# Female betta compatibility



## kaythenewbie (Aug 23, 2010)

I have a 20 gallon long with lots of plants and hiding places. Currently there are 5 glowlight tetra in it. I was thinking of slowly adding 2 ADFs, 3 ottos, another shoal of something (either tetras or cherry barbs, or harliquens) and a gourami centerpiece fish.

But everytime I see bettas, I just fall in love again. I keep looking at the gouramis but the bettas are calling to me. . .

So would my tank work if i ditched the gourami and got a female betta instead? I'm not looking to start a sorority, just wondering how a single female would behave in a community tank. Would she be okay or would she likely be aggressive to my other fish? Would the other fish stress her out?


----------



## DragonFish (Mar 31, 2009)

Yup, you could do a single female instead of a Gourami no prob 

Females are generally less aggressive then males...but still aggressive to an extent, and sometimes you do get an extra aggressive one...though I'd say in general a single female would be no more aggressive then a single Gourami. I think a lone female would be very happy in a tank like that....though, bettas all have their own personalities...just keep an eye out, though it should be just fine


----------



## Adastra (Jun 18, 2010)

I don't think you'd have a problem with the betta in this situation. However, keep in mind that ADFs can be extremely challenging to feed in a community tank situation. They are almost completely blind, so do not expect to just drop in a sinking pellet and for that to be the end of it. All the rest of the fish in the tank will consume every last bite before the frogs even know what's going on. They're not good for scavenging for uneaten food on the bottom, either--so don't expect them to eat the flakes your schooling fish miss.

When I had an ADF with a betta (which I now regret) the only way I could feed him was to get a live blackworm between my fingers and stick my arm in the tank to wave the worm in front of his face for a few seconds.
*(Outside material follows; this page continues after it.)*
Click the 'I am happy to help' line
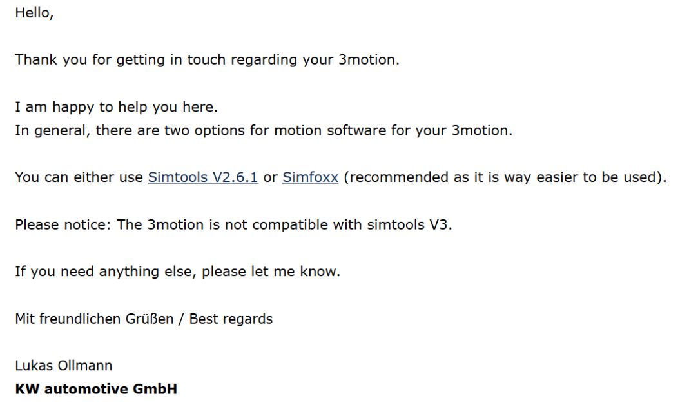(117, 107)
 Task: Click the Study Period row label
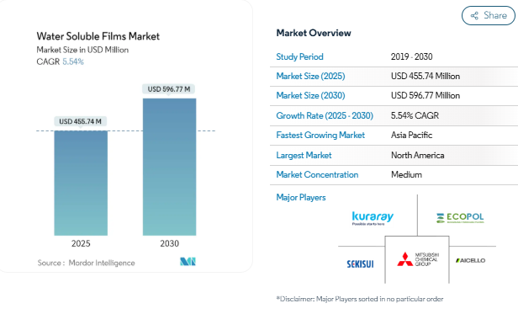299,56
This was the only way I could get him to eat with the betta present. If you have a tank with only ADFs, you could designate a feeding dish. Put the food on the dish in the same place every time, and the frogs will eventually learn to go to the same place when they smell food. However, all of your other fish will quickly learn this trick, so it won't work in a community. You should give some serious thought to how you're going to pull off daily feedings if you're determined to have ADFs.

The otos are another issue, to me. All otos we see in the pet store are wild caught--this means that they aren't adapted to live in aquariums like many other species, such as domestic betta splendens. Many otos eat exclusively algae and refuse all prepared foods like sinking pellets. Of all the algae that you might grow in your tank, they only eat a few very specific kinds. Otos are only recommended for mature tanks with a constant supply of algae--a new setup will not have the algae needed to support these otos and many of these fish are at the point of starvation before you even bring them home because of the conditions in the pet store. 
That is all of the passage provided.